» **AUFGABENSTELLUNG**
Stelle nur die Zeilen von der Zeile mit „Task: Uncheck the Module row checkbox“ bis zum Ende der Auflistung, beide eingeschlossen, als Markdown-Tabelle mit den Spalten „Nr.“ und „Zeile“ dar. Lass dabei Leerzeilen und Bilder weg.
_ _ _ _
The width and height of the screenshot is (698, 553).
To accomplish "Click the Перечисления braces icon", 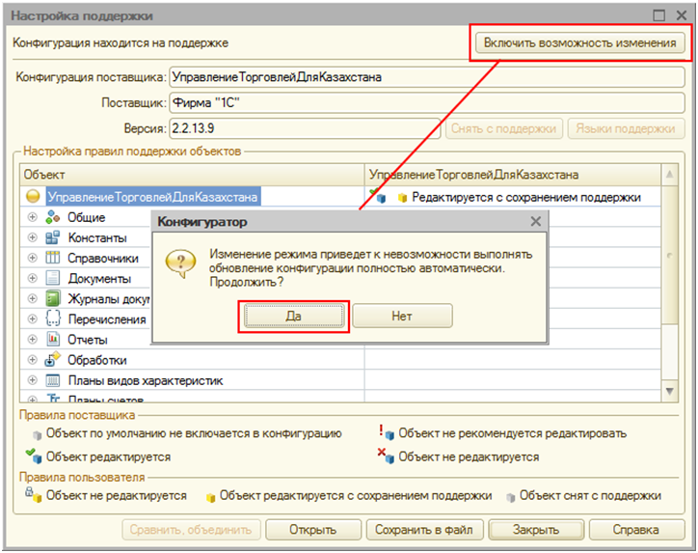I will [53, 319].
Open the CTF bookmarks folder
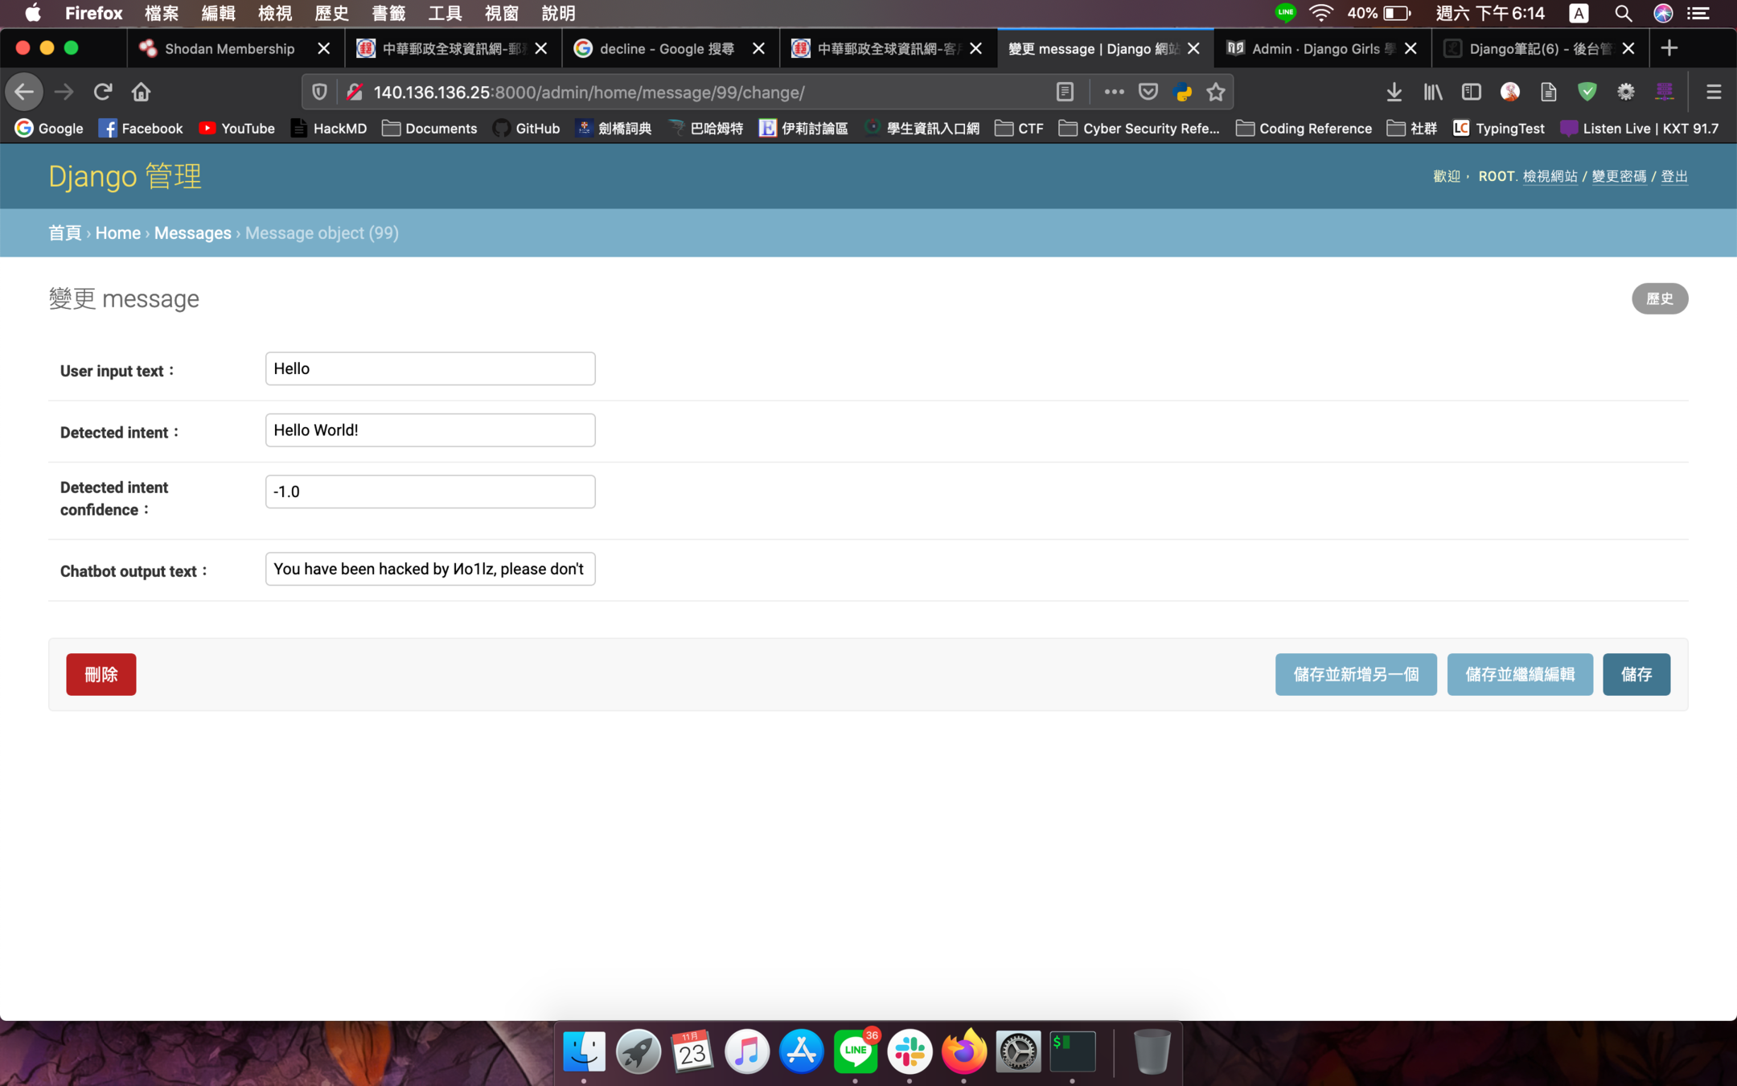 click(1019, 128)
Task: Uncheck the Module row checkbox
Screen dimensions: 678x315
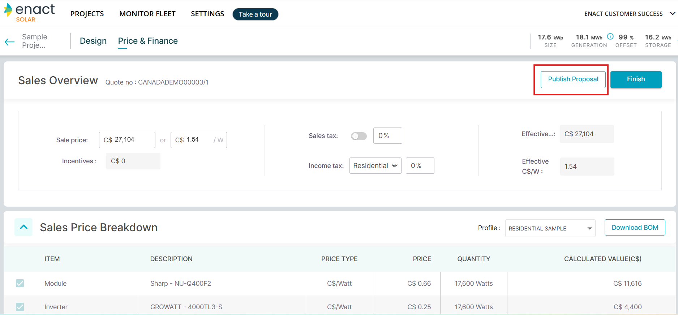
_ _ _ _
» **ERLEDIGTE AUFGABE**
| Nr. | Zeile |
|---|---|
| 1 | Task: Uncheck the Module row checkbox |
| 2 | Screen dimensions: 678x315 |